And would a very accurate sensitive system for detecting circulating tumor cells (which detects 1 cell per 50 billion) be useful as a screening tool ?
Tumour cells can also metastasise using the lymphatic system. They first need to detach (produce enzymes that break down the extracellular matrix or any adherent molecules etc). Then they need to survive in the blood which is really hard with all the mechanical stress of being pushed around, the completely different nutrients, the different levels of blood gases, the immune cells in the blood and numerous filter mechanisms, then to truly metastasise they need to settle down somewhere and grow in their new environment. That's a lot of things right?

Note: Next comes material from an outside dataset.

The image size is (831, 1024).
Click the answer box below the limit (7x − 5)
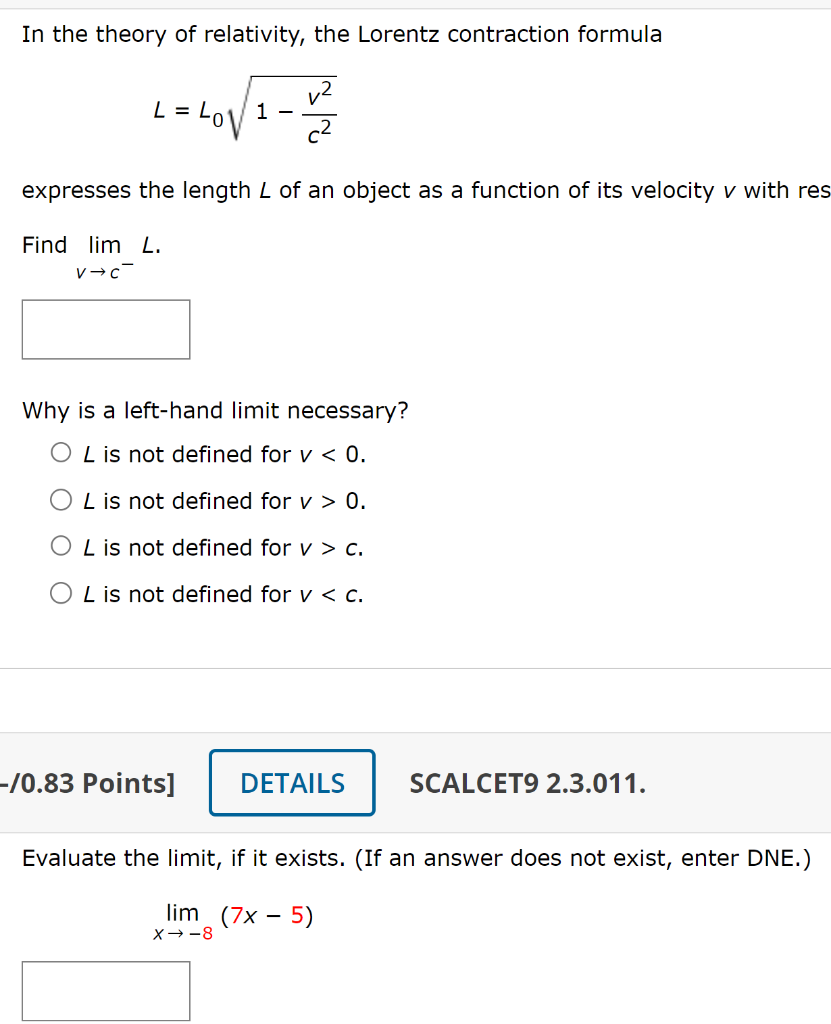[x=105, y=990]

So a sensitive assay like one you describe would need to have that tumour cell in the sample (unlikely, and only one cell is required to make a new tumour), is likely to be unable to tell that the cell is a tumour cell, wouldn't be able to differentiate between tumour cells that could or couldn't survive in the blood or differentiate those that could then go on to grow more in a tissue or not. And of course you're missing the entire lymphatic system. Following all of that, why does it matter? See a cancer, cut it out if you can and give chemotherapy to get rid of any possible cells outside of what you cut. If your assay came back negative or positive, treatment wouldn't change.
Screening programs are ruled out following sharp guidelines, like the so-called Wilson' criteria and subsequent ones provided by WHO. Specific documents regarding cancer screening have been published. A good primer on what a screening program in medicine is, can be found on wikipedia.
Conventionally, a tumor is considered non capable of metastasis (neither through blood, nor through lymphatic vessels), unless it doesn't invade the basement membrane, that is a thin layer of tissue that separates epithelias from the underlying tissues. In invasive neoplasiae, the surgeon have to cut it until the resection margins are free from tumour cells. This is achieved through real time microscopical examination by a pathologist during the procedure. If an ideal resection can't be performed, often medical therapy (e.g. chemotherapy) is suggested to the patient as neoadjuvant therapy. A neoadjuvant therapy is given in order to transform non optimal resectable tumors in good surgically treatable ones.